Surging capital investment in data centers and AI has helped propel the stock market to new heights, and for now, it's making America the world's foremost computing superpower - the pace car in a race against China to master AI. More than 4,000 data centers (almost 40 percent of the world total) are located here, compared to just 368 in China. Take that, Beijing.
But the U.S. digital gold rush is running into a groundswell of local resistance. In Virginia, which has the nation's biggest concentration of data centers (570), voters are having second thoughts. Three years ago, 69 percent said they were comfortable with new data centers in their community. That number has since dropped to 35 percent, with 59 percent voicing discomfort. Prince William County has nixed plans for a 1,700-acre campus near the Manassas Civil War battlefield, which would have hosted dozens of data centers. Apparently, data centers are even less popular than reenactments of the Battle of Bull Run.
Maine recently became the first state to pause building large data centers pending a study of its energy needs. And Sen. Bernie Sanders (I-Vt.) and Rep. Alexandria Ocasio-Cortez (D-N.Y.) are pushing a bill in Washington to impose a national moratorium on construction. Nothing brings people together like the threat of higher electricity bills.
The backlash springs from three main sources. First and most pervasive is the fear of soaring electricity bills. Data centers have a voracious appetite for power, putting pressure on utilities to generate more and upgrade local grids. Residents worry it portends higher monthly bills, even as energy costs already are rising faster than inflation. The centers also consume large volumes of water to cool servers, which could mean shortages and higher water bills - making them especially controversial in the desert West.
Second, a majority of Americans say they're anxious about losing their jobs to AI. Such fears may be premature, but they cannot be airily dismissed. And while initially welcomed for creating construction jobs and generating substantial property tax revenues, data centers essentially are warehouses crammed with servers - modest job creators at best. An average facility might employ around 200 people. That's not exactly the manufacturing renaissance Trump promised.
Third, progressive opposition is hardening. Climate activists oppose building more natural gas pipelines and plants to run data centers. The populist left takes a typically dark view, warning that AI will further enrich "tech oligarchs" while inflicting a job apocalypse on working Americans.

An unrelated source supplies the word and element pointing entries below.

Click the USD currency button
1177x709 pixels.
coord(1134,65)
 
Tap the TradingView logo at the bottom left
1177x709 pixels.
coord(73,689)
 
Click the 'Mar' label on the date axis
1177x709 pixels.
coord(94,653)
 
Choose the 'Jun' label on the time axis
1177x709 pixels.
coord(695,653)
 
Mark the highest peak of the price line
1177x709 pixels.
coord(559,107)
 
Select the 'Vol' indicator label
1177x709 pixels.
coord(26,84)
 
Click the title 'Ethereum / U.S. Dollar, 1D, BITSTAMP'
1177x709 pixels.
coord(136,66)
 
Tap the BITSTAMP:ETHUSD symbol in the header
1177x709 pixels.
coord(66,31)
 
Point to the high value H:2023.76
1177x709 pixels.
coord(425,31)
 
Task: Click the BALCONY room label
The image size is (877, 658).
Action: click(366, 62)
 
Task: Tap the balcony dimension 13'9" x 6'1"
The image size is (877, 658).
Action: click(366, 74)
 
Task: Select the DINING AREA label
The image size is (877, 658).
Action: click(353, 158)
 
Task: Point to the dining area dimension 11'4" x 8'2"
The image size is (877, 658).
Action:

On the political fringes, anti-AI extremists who prophesy "human extinction" are resorting to violence. Federal authorities last week charged a suspect in the firebombing of OpenAI CEO Sam Altman's house in San Francisco. That followed gunfire sprayed into the house of an Indiana city councilman who had voted to greenlight a data center. Because nothing says "stop the machines" like arson.
U.S. political leaders should reject a witless "yes or no" debate on data centers. Instead, they should back community efforts to cut better deals with tech investors and devise a national policy framework for developing AI along ethical and democratic lines.
The first imperative is protecting ratepayers. Most big tech firms already are pledging to cover the costs of new power generation. To make sure they pay their way, states can follow Virginia's example and create a separate rate class for large consumers of power like hyperscalers. Communities should stop dangling sales tax abatements to lure data centers. They also should negotiate "corporate citizenship" compacts that require investors to be transparent about resource needs and job creation, work to reduce noise, and create "earn and learn" partnerships with community schools and businesses to help local workers learn how to use AI.
Center-left leaders should give AI doomers a wide berth and affirm America's national interest in pioneering high-tech innovation. "I refuse to hand the lead in AI to China," declared Sen. John Fetterman (D-Pa.) in opposing the moratorium proposed by Sanders and Ocasio-Cortez. They should also challenge climate activists to acknowledge that America will need more natural gas and nuclear power, as well as renewables, to supply abundant energy and steadily reduce carbon emissions.
Like the Clinton-Gore administration, which deftly midwifed the birth of the internet in the 1990s, Democrats should face the future with hope, not fear. They should work to turn today's disruptive technological changes into new waves of opportunity for all Americans. Or, at the very least, not let the power grid collapse.